Text:
I had in mind posting a listing of popular cars from the 1970's and 1980s. I was going to demonstrate how few of these cars we still see driven on the roads, stored away or at car shows. And I was going to contrast how we still see so many magnificent auto icons from the 60s being driven on the roads and thousands more fully restored and displayed at car shows.

My intent was to discuss the how and the why of our love for those 60s icons and why they have been kept or repurchased by loyal owners.

Of course we know that the 60's cars had unique styling and good performance for their day. You can still see numous old Mustangs, Camaros, Corvettes, El Caminos, Cuda's, Chevelles, El Dorados, etc. from the 1960s and early 1970s. These were cars with excellent appeal in their day and many were snatched up in resale to be saved, driven, restored, appreciated and savored.

While we still see some of their 70s and 80s descendents on the road, I HAD intended to contrast this with very popular cars of the 70s and 80s that you never see examples of anymore, that seem to have just been discarded and never kept or restored.

Required work:
a – In the text about classic cars, popular cars from which decades did the writer originally plan to list?
b – Extend the text about classic cars, picking up right after its final sentence.

Data lines:
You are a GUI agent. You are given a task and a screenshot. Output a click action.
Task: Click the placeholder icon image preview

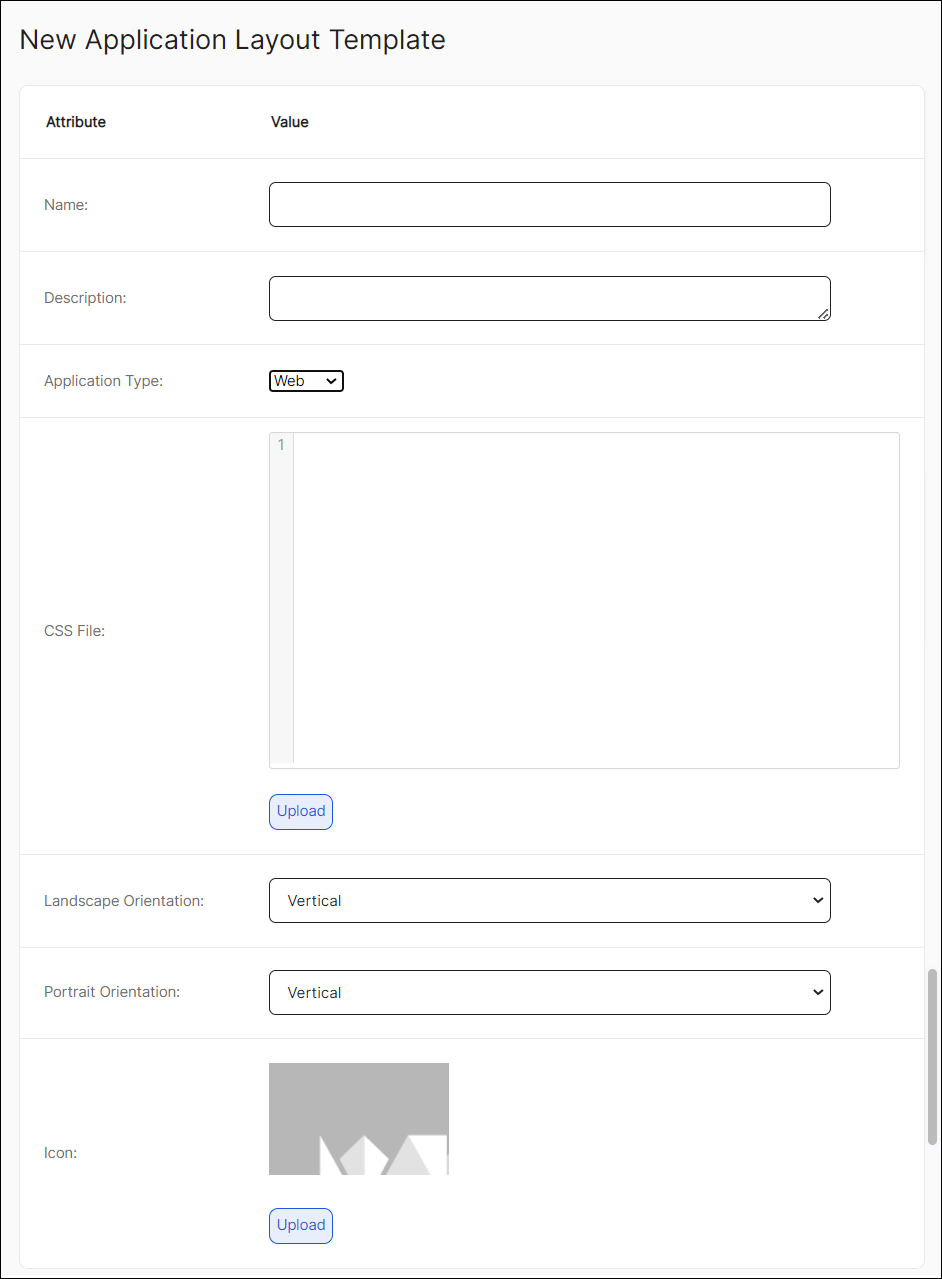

Responses by task:
a – The 1970s and 1980s.

b –
Now here is the rub. I have been having a dickens of a time thinking of anything that was even considered popular at the time. Sure, we recall Camaro's and Corvettes. But I can barely think of anything else.

Now I'm not talking about bad cars like Pintos, Vegas, X-cars and Gremlins. I'm talking about the ones you really wanted to own because there was such a dearth of anything affordable worth a damn that the depressing state of cars overall made you want these few worthless examples.


I am talking about cars like the 1978 Chevy Monza 350 Spyder? Sure it had lousy performance, but compared to all the crap out there on the road, it had a V8 motor (people used to drag race them for heavens sake!) and didn't look like a boxy POS.

How about the 1984 Eagle Talon. I actually wanted one of those once upon a time. It kind of looked like an ugly Porsche 924. Believe it or not, everything else looked uglier.

How about the 1984 Toyota Celica Supra. I liked the wedgy, boxy look. Even though it only had a straight 6 cylinder and didn't handle all that great, it was sporty, had great bucket seats and looked carved of a piece. I remember gambling $50 on a slot machine at a Lake Tahoe Casino with that brilliant shiny red Supra hoisted there majestically above the slot machines. "WIN THIS CAR!"

How about the 1988 Honda Prelude. The one with rear wheel steering for faster handling. The magazines all praised that car as a performance car.

My original point of this topic was to ask, "where are these cars". I never see these cars - cars I once desired.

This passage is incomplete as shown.